List every person named in the passage about Nashe's The Unfortunate Traveller, whether historical or fictional.

## [SOURCE TEXT]
- - -
Something of the contemporary fear of prophets emerges in Thomas Nashe's picaresque novel, The Unfortunate Traveller (1593), when the protagonist Jack Wilton enters the Anabaptist kingdom of Munster in 1535. Here Wilton discovers a land of prophets for whom "inspiration was their ordinary familiar, and buzzed in their ears like a bee in a box every hour what news from heaven, hell and the land of whipper-ginnie." (2) The novel's account of the bloody horrors of Munster closely follows the historical record; heeding these prophetic illuminations rather than "the ancient gold of the Gospel" leads to great carnage. (3) Nashe's hero voices the opinions of many in England who feared prophecy when he concludes his description: "Hear what it is to be Anabaptists, to be Puritans, to be villaines. You may be counted illuminate botchers for a while, but your end will be 'Good people, pray for us.'" (4) The Munster Anabaptists had seized control of the city and attempted to create the new Jerusalem based on the prophetic insights of their leaders, Jan Beuckels and Jan Matthijs. For generations of early modern Europeans, Munster was the ultimate symbol of the dangers of prophecy, and Nashe's denunciation of the Anabaptists is a thinly veiled warning to an English culture shaken by fin-de-siecle prophetic excitement.
- - -
## [DATA EXCERPTS]

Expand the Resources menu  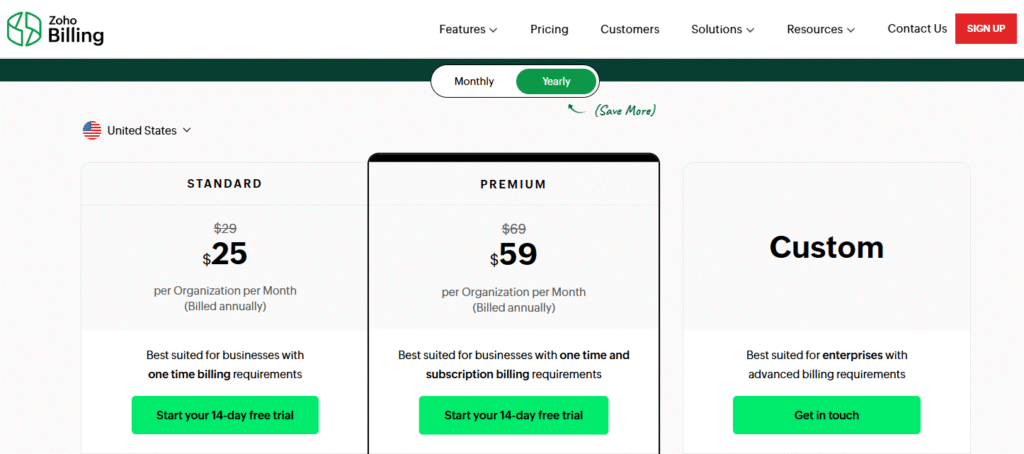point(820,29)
- - -
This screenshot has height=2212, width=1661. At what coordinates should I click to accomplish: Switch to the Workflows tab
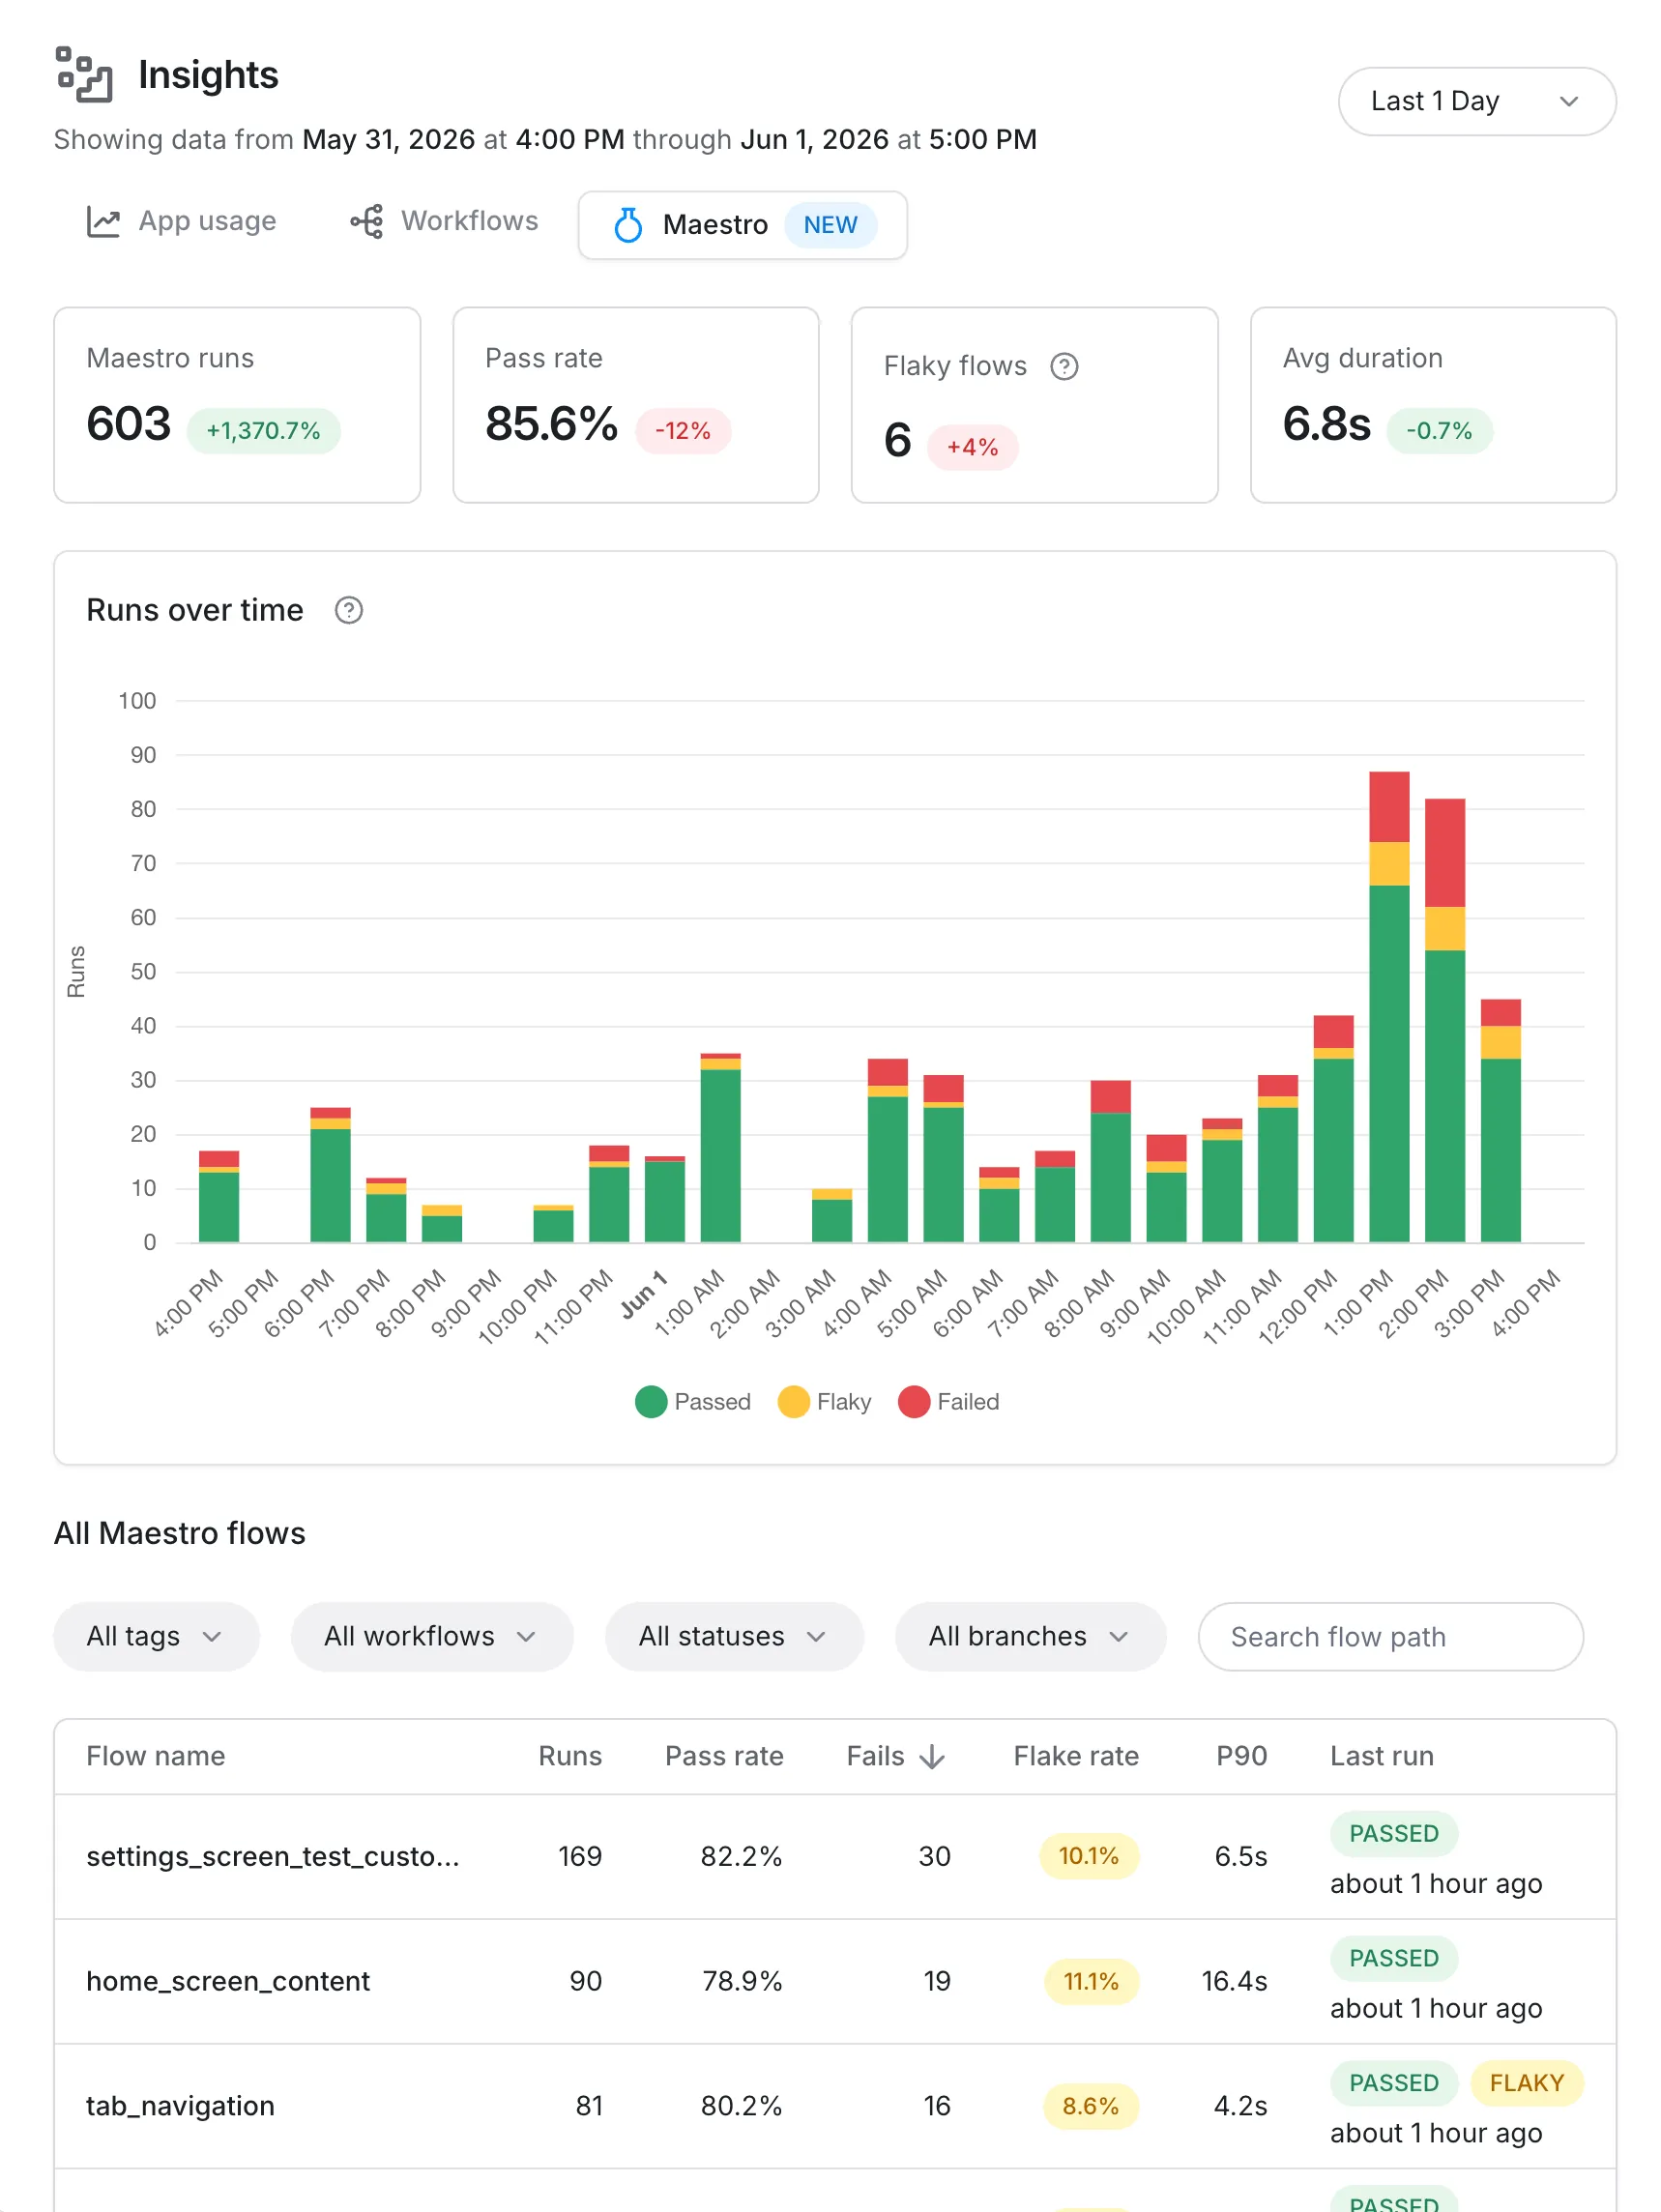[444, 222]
- - -
## [THE RESPONSE]
Thomas Nashe, Jack Wilton, Jan Beuckels, Jan Matthijs